Bu hedefe ulaşmak için temelde küresel ekonominin karbon yoğunluğunun azaltılması gerekiyor. Düşük karbonlu yeni bir küresel ekonomi modelinin şekilleneceği bu süreçte Türkiye'de iş dünyasının liderliğine ve sürdürülebilir kamu politikalarına her zamankinden daha çok ihtiyaç bulunuyor.
Türkiye'nin yeni iklim rejimi ile beklenen küresel ekonomik dönüşümün getireceği fırsatları değerlendirebilmesi için enerji tasarrufu ve yenilenebilir enerji teknolojilerinin geliştirilmesi; karbon yoğunluğu düşük enerji kaynaklarının kullanımının yaygınlaştırılması; çevre dostu ve düşük karbon teknolojilerinin kullanımı için yenilikçi ve sürdürülebilir bir strateji oluşturulması; bu uygulamaların hayata geçirilmesi için ilgili kamu politikalarının acilen yürürlüğe koyulması gerekiyor. Bu çerçevede, TÜSİAD ve Bölgesel Çevre Merkezi (REC) tarafından kurulan İklim Platformu'nun düzenlediği "Türkiye'de Düşük Karbon Ekonomisine Geçiş için Arayışlar" konferansında görüş birliği sağlanan konular şöyle:
-Düşük karbon teknolojileri konusunda ulusal teknoloji önceliklerinin belirlenmesi ve enerji/çevre teknolojileri alanında sürdürülebilir Ar-Ge desteğinin sağlanması için gerekli girişimlerin başlatılması gerekiyor.
-Şirketlerin Ar-Ge'ye yatırım yapmaları için ilgili alanlarda süreci teşvik edecek uzun dönemli kamu politikalarına ihtiyaç duyuluyor.
-Kamunun operasyonel faaliyetlerini özelleştirmeler yoluyla sonlandırarak piyasayı düzenleyen taraf olarak kalması, Ar-Ge faaliyetlerinin sürdürülebilir rekabet ortamında gelişimi için önem taşıyor.
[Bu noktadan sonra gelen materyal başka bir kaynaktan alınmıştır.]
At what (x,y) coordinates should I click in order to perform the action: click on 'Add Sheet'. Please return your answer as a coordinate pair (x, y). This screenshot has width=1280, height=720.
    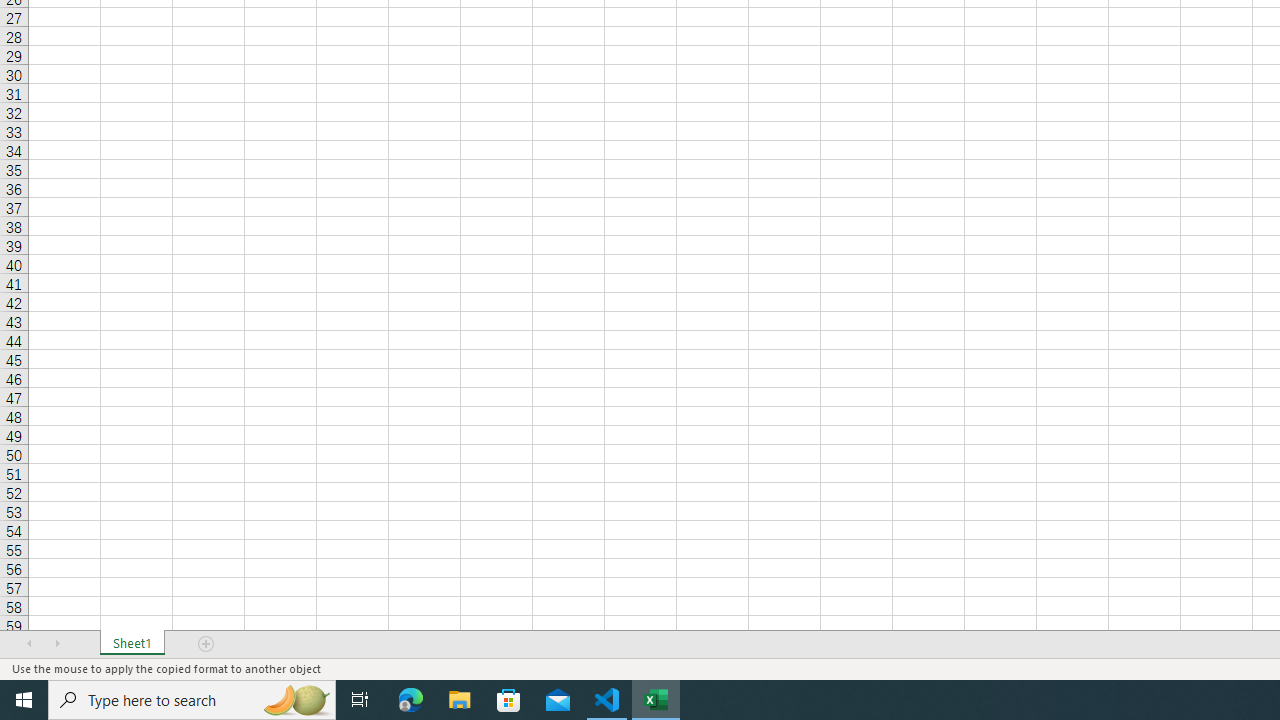
    Looking at the image, I should click on (207, 644).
-Sera gazı salım azaltım hedeflerinin karbon yoğun sektörlerde uygulanması ve elde edilecek salım azaltımlarının finansal mekanizmalar ile teşvik edilmesi gerekiyor.
-Kirleticilerin vergilendirilmesi (karbon vergisi) ile oluşan mali kaynak "iklim fonu/yeşil fon" altında toplanıp salım azaltım projelerinin desteklenmesi için kullanılması önem taşıyor.
-Türkiye'nin 2012 sonrası yeni iklim rejimi çerçevesinde yürürlüğe girmesi beklenen Temiz Kalkınma Mekanizması gibi yeni desteklerden yararlanmasının sağlanması hayati önem taşıyor.
-Türkiye, enerji verimliliği ve enerji tasarrufu için yüksek bir potansiyele sahip. Ekonominin canlandırılması ve yeni istihdam alanlarının yaratılması için bu potansiyelin mutlaka kullanılması gerekiyor.
-Düşük karbon ekonomisine geçişte karbonun ücretlendirilebilmesi için gerekli altyapının oluşturulması gerekiyor.
-Tüm işletmelerde enerji verimliliğini artırıcı önlemler ve yenilenebilir enerji kaynaklarının kullanımının teşvik edilmesi büyük önem taşıyor.